● **What to do**
Repeat each entry below exactly.

********************

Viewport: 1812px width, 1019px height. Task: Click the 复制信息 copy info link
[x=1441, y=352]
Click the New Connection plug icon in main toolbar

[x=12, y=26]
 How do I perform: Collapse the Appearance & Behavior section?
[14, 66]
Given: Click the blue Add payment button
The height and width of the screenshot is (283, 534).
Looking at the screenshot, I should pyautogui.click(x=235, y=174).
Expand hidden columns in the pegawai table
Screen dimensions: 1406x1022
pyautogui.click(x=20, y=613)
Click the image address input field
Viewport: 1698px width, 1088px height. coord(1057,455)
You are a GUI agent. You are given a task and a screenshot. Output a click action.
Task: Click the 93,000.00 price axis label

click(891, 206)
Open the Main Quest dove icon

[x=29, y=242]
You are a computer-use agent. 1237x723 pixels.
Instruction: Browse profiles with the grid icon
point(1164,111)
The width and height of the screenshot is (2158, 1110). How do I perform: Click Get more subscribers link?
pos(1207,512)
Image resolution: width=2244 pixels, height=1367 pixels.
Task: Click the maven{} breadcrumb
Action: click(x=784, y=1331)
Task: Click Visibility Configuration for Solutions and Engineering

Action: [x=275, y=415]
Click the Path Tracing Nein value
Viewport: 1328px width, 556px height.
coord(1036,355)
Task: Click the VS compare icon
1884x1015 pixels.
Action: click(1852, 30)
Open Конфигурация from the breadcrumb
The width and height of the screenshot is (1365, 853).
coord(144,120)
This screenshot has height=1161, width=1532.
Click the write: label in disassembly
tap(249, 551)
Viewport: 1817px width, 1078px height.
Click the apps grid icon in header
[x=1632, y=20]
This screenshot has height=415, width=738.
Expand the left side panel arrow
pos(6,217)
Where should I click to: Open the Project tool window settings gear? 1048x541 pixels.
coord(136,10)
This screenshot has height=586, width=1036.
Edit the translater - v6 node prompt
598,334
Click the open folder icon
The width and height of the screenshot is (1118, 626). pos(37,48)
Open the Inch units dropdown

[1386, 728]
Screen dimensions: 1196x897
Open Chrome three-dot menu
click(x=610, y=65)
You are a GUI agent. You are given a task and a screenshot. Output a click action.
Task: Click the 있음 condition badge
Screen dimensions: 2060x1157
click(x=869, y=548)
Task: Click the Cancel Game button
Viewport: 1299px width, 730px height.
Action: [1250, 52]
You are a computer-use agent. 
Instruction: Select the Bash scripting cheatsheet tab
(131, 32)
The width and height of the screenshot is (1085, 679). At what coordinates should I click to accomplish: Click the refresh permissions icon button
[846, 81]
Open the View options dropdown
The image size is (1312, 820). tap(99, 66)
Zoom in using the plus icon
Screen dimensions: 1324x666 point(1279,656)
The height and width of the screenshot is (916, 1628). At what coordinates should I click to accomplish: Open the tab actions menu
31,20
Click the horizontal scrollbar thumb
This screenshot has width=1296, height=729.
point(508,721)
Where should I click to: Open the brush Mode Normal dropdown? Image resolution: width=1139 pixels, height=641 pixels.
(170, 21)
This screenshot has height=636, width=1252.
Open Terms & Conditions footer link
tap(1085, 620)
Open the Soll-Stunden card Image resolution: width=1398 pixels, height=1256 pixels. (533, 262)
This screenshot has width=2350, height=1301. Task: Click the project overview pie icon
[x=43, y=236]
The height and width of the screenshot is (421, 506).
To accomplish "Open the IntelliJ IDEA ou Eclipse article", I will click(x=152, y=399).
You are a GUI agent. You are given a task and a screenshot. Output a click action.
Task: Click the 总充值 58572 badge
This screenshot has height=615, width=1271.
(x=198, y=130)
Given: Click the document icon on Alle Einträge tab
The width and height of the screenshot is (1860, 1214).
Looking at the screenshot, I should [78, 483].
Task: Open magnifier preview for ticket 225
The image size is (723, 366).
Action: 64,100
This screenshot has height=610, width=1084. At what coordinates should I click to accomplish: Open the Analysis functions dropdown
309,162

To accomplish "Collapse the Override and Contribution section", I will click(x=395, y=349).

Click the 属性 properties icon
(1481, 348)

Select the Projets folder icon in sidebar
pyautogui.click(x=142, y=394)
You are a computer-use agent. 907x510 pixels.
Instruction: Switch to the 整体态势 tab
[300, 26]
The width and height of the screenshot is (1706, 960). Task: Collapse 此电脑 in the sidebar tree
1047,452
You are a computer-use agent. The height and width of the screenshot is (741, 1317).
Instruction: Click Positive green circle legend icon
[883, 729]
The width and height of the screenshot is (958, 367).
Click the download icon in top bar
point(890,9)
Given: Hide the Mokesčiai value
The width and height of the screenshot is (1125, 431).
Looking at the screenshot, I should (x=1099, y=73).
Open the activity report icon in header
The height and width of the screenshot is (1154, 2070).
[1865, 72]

********************

● **Written answer**
Viewport: 1812px width, 1019px height. Task: Click the 复制信息 copy info link
[x=1441, y=352]
Click the New Connection plug icon in main toolbar

[x=12, y=26]
 How do I perform: Collapse the Appearance & Behavior section?
[14, 66]
Given: Click the blue Add payment button
The height and width of the screenshot is (283, 534).
Looking at the screenshot, I should pyautogui.click(x=235, y=174).
Expand hidden columns in the pegawai table
Screen dimensions: 1406x1022
pyautogui.click(x=20, y=613)
Click the image address input field
Viewport: 1698px width, 1088px height. coord(1057,455)
You are a GUI agent. You are given a task and a screenshot. Output a click action.
Task: Click the 93,000.00 price axis label

click(891, 206)
Open the Main Quest dove icon

[x=29, y=242]
You are a computer-use agent. 1237x723 pixels.
Instruction: Browse profiles with the grid icon
point(1164,111)
The width and height of the screenshot is (2158, 1110). How do I perform: Click Get more subscribers link?
pos(1207,512)
Image resolution: width=2244 pixels, height=1367 pixels.
Task: Click the maven{} breadcrumb
Action: click(x=784, y=1331)
Task: Click Visibility Configuration for Solutions and Engineering

Action: [x=275, y=415]
Click the Path Tracing Nein value
Viewport: 1328px width, 556px height.
coord(1036,355)
Task: Click the VS compare icon
1884x1015 pixels.
Action: click(1852, 30)
Open Конфигурация from the breadcrumb
The width and height of the screenshot is (1365, 853).
coord(144,120)
This screenshot has height=1161, width=1532.
Click the write: label in disassembly
tap(249, 551)
Viewport: 1817px width, 1078px height.
Click the apps grid icon in header
[x=1632, y=20]
This screenshot has height=415, width=738.
Expand the left side panel arrow
pos(6,217)
Where should I click to: Open the Project tool window settings gear? 1048x541 pixels.
coord(136,10)
This screenshot has height=586, width=1036.
Edit the translater - v6 node prompt
598,334
Click the open folder icon
The width and height of the screenshot is (1118, 626). pos(37,48)
Open the Inch units dropdown

[1386, 728]
Screen dimensions: 1196x897
Open Chrome three-dot menu
click(x=610, y=65)
You are a GUI agent. You are given a task and a screenshot. Output a click action.
Task: Click the 있음 condition badge
Screen dimensions: 2060x1157
click(x=869, y=548)
Task: Click the Cancel Game button
Viewport: 1299px width, 730px height.
Action: [1250, 52]
You are a computer-use agent. 
Instruction: Select the Bash scripting cheatsheet tab
(131, 32)
The width and height of the screenshot is (1085, 679). At what coordinates should I click to accomplish: Click the refresh permissions icon button
[846, 81]
Open the View options dropdown
The image size is (1312, 820). tap(99, 66)
Zoom in using the plus icon
Screen dimensions: 1324x666 point(1279,656)
The height and width of the screenshot is (916, 1628). At what coordinates should I click to accomplish: Open the tab actions menu
31,20
Click the horizontal scrollbar thumb
This screenshot has width=1296, height=729.
point(508,721)
Where should I click to: Open the brush Mode Normal dropdown? Image resolution: width=1139 pixels, height=641 pixels.
(170, 21)
This screenshot has height=636, width=1252.
Open Terms & Conditions footer link
tap(1085, 620)
Open the Soll-Stunden card Image resolution: width=1398 pixels, height=1256 pixels. (533, 262)
This screenshot has width=2350, height=1301. Task: Click the project overview pie icon
[x=43, y=236]
The height and width of the screenshot is (421, 506).
To accomplish "Open the IntelliJ IDEA ou Eclipse article", I will click(x=152, y=399).
You are a GUI agent. You are given a task and a screenshot. Output a click action.
Task: Click the 总充值 58572 badge
This screenshot has height=615, width=1271.
(x=198, y=130)
Given: Click the document icon on Alle Einträge tab
The width and height of the screenshot is (1860, 1214).
Looking at the screenshot, I should [78, 483].
Task: Open magnifier preview for ticket 225
The image size is (723, 366).
Action: 64,100
This screenshot has height=610, width=1084. At what coordinates should I click to accomplish: Open the Analysis functions dropdown
309,162

To accomplish "Collapse the Override and Contribution section", I will click(x=395, y=349).

Click the 属性 properties icon
(1481, 348)

Select the Projets folder icon in sidebar
pyautogui.click(x=142, y=394)
You are a computer-use agent. 907x510 pixels.
Instruction: Switch to the 整体态势 tab
[300, 26]
The width and height of the screenshot is (1706, 960). Task: Collapse 此电脑 in the sidebar tree
1047,452
You are a computer-use agent. The height and width of the screenshot is (741, 1317).
Instruction: Click Positive green circle legend icon
[883, 729]
The width and height of the screenshot is (958, 367).
Click the download icon in top bar
point(890,9)
Given: Hide the Mokesčiai value
The width and height of the screenshot is (1125, 431).
Looking at the screenshot, I should (x=1099, y=73).
Open the activity report icon in header
The height and width of the screenshot is (1154, 2070).
[1865, 72]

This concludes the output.